We believe that these representations have been true in the past and expect that these representations will continue to be true in the future.

        Although we expect to conduct our business so as to meet the Qualifying Income Exception, if we fail to meet the Qualifying Income Exception, other than a failure that is determined by the IRS to be inadvertent and that is cured within a reasonable time after discovery (in which case the IRS may also require us to make adjustments with respect to our unitholders or pay other amounts), we will be treated as if we had transferred all of our assets, subject to liabilities, to a newly formed corporation on the first day of the year in which we fail to meet the Qualifying Income Exception in return for stock in that corporation, and as if we had then distributed that stock to the unitholders in liquidation of their interests in us. This deemed contribution and liquidation should be tax-free to us so long as we, at that time, do not have liabilities in excess of the tax basis of our assets and should be tax-free to a unitholder so long as that unitholder does not have liabilities allocated to that unitholder in excess of the tax basis in that unitholder's units. Thereafter, we would be treated as an association taxable as a corporation for federal income tax purposes.

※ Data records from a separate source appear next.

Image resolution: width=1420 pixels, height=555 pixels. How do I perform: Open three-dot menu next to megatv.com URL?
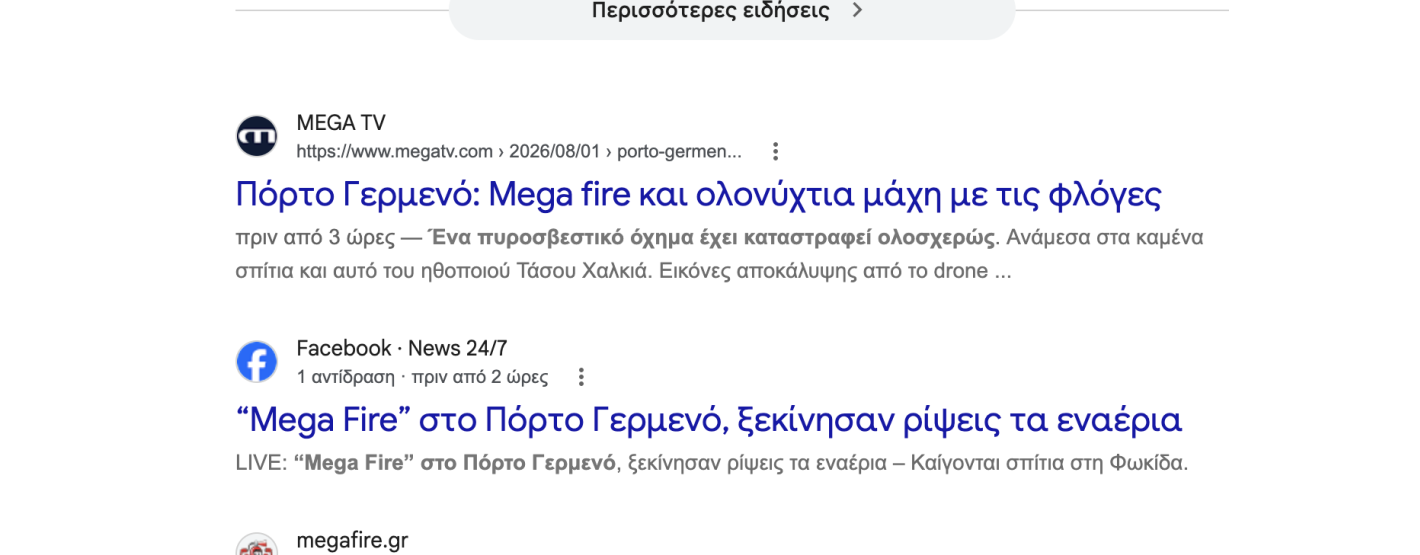775,151
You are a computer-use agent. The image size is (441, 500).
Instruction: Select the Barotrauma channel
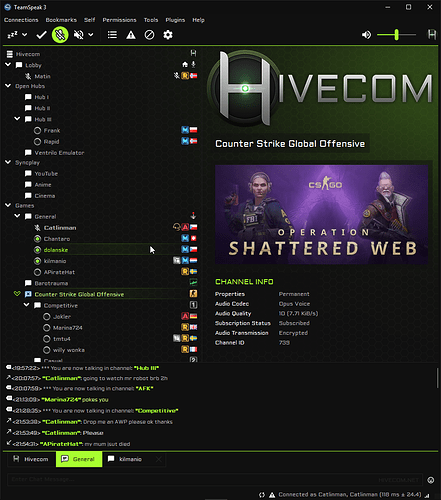pos(51,283)
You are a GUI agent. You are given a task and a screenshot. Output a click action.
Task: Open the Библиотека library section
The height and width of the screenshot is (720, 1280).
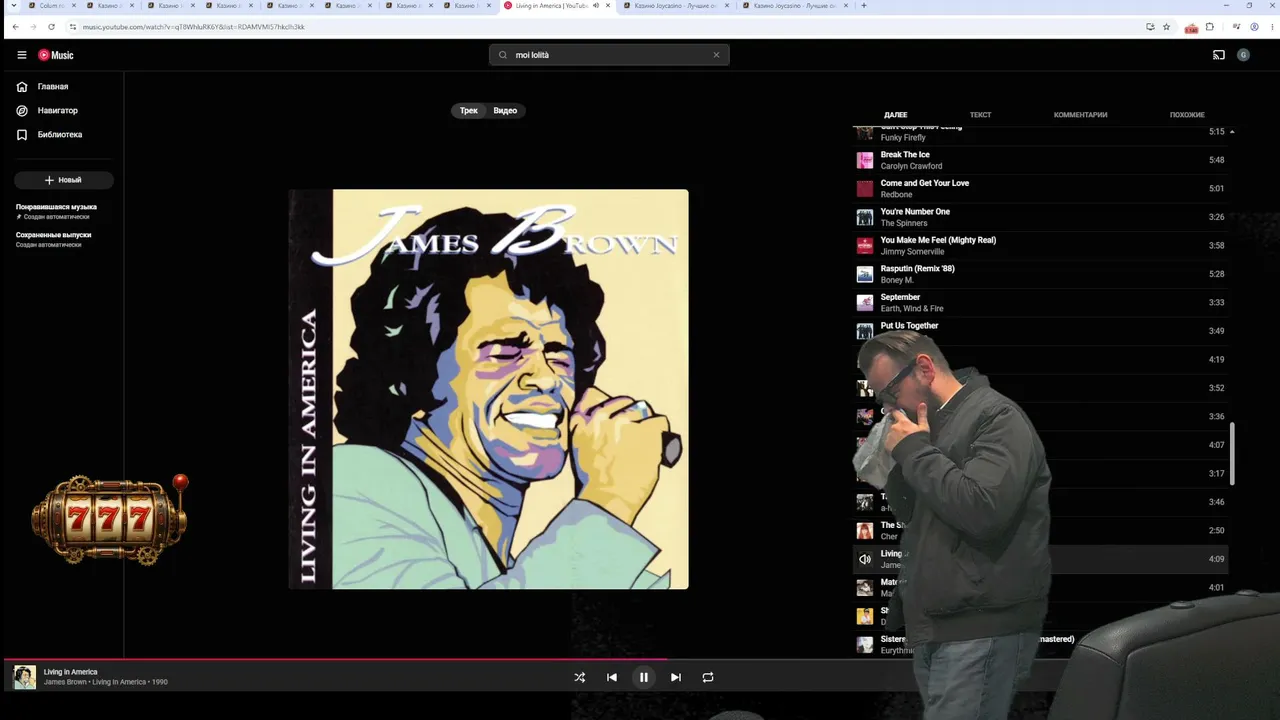click(60, 135)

        If we were treated as an association taxable as a corporation in any taxable year, either as a result of a failure to meet the Qualifying Income Exception or otherwise, our items of income, gain, loss and deduction would be reflected only on our tax return rather than being passed through to the unitholders, and our net income would be taxed to us at corporate rates. In addition, any distribution made to a unitholder would be treated as either taxable dividend income (to the extent of our current or accumulated earnings and profits) or (in the absence of earnings and profits or to the extent of any amount in excess of earnings and profits) a nontaxable return of capital (to the extent of the tax basis in that unitholder's common units) or taxable capital gain (after the tax basis in that unitholder's common units is reduced to zero). Accordingly, treatment of us as a corporation would result in a material reduction in a unitholder's cash flow and after-tax return and thus would likely result in a substantial reduction of the value of our common units.

        The discussion below in this section entitled "Material Federal Income Tax Consequences" is based on McGuireWoods LLP's opinion that we will be classified as a partnership for federal income tax purposes.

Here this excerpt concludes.